La primera mesa del Congreso describe el escenario de la trata de personas en los países del Mercosur, intentando reflejar las similitudes entre los países, las diferentes políticas que se llevan adelante desde el estado, y proponiendo estrategias para seguir trabajando articuladamente. Por La Retaguardia
Mónica Rivero, de Acción Educativa de Santa Fé, comienza indicando cuáles son las características comunes en los diferentes países: las desigualdades de género aparecen en primer lugar.
Mónica describe cuáles han sido las diferentes políticas que se han dado los Estados con respecto al tema: algunos países tienen leyes de trata, como Argentina, Chile, Bolivia, Perú. Muy diferente es el caso de Uruguay, en el que la prostitución está reglamentada. Brasil tiene planes de lucha.
Paraguay intentó dar algunos pasos en lo jurídico pero a partir del golpe de estado, los sectores que desde el Estado trabajaban el tema no han podido continuar en esa dirección.
En la región hay asimetrías o disparidades normativas, si una mujer es rescatada en un país puede volver a su país de origen y perder las garantías que tiene como víctima.
Hacia el interior de los países también hay políticas públicas fragmentadas.
Contrario a lo que se piensa, el fraude y engaño como la forma más habitual de captación, no el secuestro, a partir del caso paradigmático de Marita Verón, capturada en la vía pública en Tucumán.
Rivero indica que se dan desplazamientos en los países de la región, y lo que se replica al interior de los países son los procesos migratorios de las provincias más empobrecidas a las de mayor desarrollo económico en busca de posibles clientes.

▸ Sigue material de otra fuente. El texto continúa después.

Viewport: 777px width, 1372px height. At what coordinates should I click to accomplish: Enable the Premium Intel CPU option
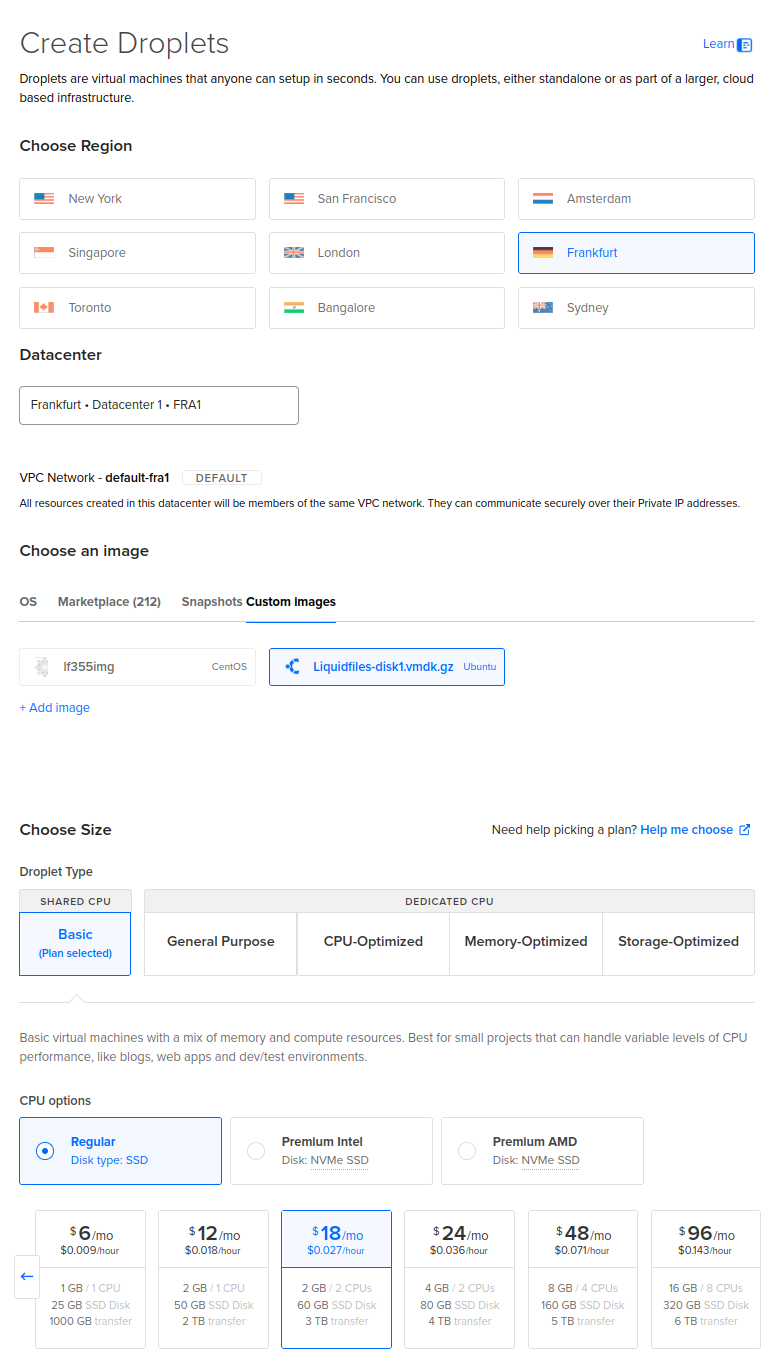[256, 1151]
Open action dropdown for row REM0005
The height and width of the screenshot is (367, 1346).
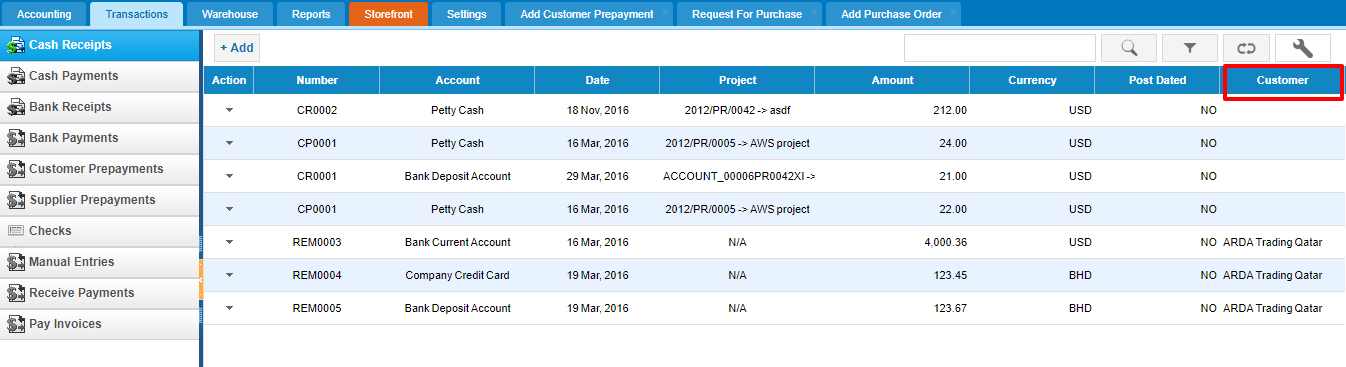229,308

Todos los países reconocen como sus zonas más vulnerables las de frontera “y no solamente aquellos puntos que no tienen control aduanero -puntos ciegos-, muchos hacen ingreso por aduana con documentos falsos, son puntos vulnerables” asegura, destacando la elevada movilidad humana en la triple frontera, por ejemplo y la muy escasa articulación entre las fuerzas de seguridad que actúan en las zonas de frontera (Migraciones, Gendarmería).
“El perfil de las victimas cruza los géneros y todas las edades, y las violaciones a las leyes son un tema común en todos los países”, asegura, y subraya el caso de Argentina en que están prohibidos los prostíbulos.

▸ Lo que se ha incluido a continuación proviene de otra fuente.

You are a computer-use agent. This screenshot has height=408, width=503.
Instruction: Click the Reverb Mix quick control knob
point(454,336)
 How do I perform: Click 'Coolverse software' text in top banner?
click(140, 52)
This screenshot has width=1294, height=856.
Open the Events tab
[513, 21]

“A causa de que Argentina es un país que tiene un sistema migratorio muy abierto, las redes las tienen a las mujeres el tiempo que quieren. Las estructuras de la mafia manejan mucho dinero, eso facilita la penetración en estructuras del estado” acentúa Rivero.
Como desafíos plantea la necesidad de articulación, la cooperación entre los países, la necesidad de articular la sociedad civil y el estado, que son dos actores que se tienen que complementar, como así también la formación de redes nacionales y regionales y la necesidad de más capacitación.
Elsy Vera Ozuna, del Centro de Documentación y Estudios de Paraguay, explica que Paraguay es un país de origen de tránsito y de destino. “como país de Origen son llevadas a Argentina Brasil Bolivia, Chile, España, Suiza, Corea del Sur. Las zonas fronterizas identificadas como los lugares donde más, las fronteras con Argentina y Brasil, y la triple frontera. Como destino provienen mayoritariamente de Brasil, son explotadas en la zona de la triple frontera, Alto Paraná, Hernandarias y Ciudad del Este. La trata interna en Paraguay es invisibilizada, porque Paraguay no tiene ley, sólo está tipificada la trata externa”.
Elsy destaca el trabajo de la organización Luna Nueva, que “ha investigado el tema y verificó que hay mucha trata interna. Está muy ligada a la figura del criadagzo, por la que las niñas del interior son llevadas a las ciudades con la promesa de que van a poder estudiar y progresar, y son explotadas para el trabajo doméstico. Los padres dan permiso creyendo estar ayudando a sus hijas. Hay redes de trata familiar. Operan a través de parientes que viven en el exterior, que contactan con familiares en el país de origen, piden vecinas o parientes para viajar al exterior, que finalmente son endeudadas y quedan a merced de ellos”.
Elsy hace un recorrido por las herramientas con las que cuentan desde el Estado, y el trabajo de las organizaciones de la sociedad civil Luna nueva, Tatarendy, Kuña Roga, la Pastoral social del migrante y BECA.
Como los elementos que permiten que este flagelo continúe y se acreciente, indica la corrupción, la impunidad, la pobreza, el escaso control fronterizo y los factores culturales que llevan a la discriminación violencia domestica y abuso sexual.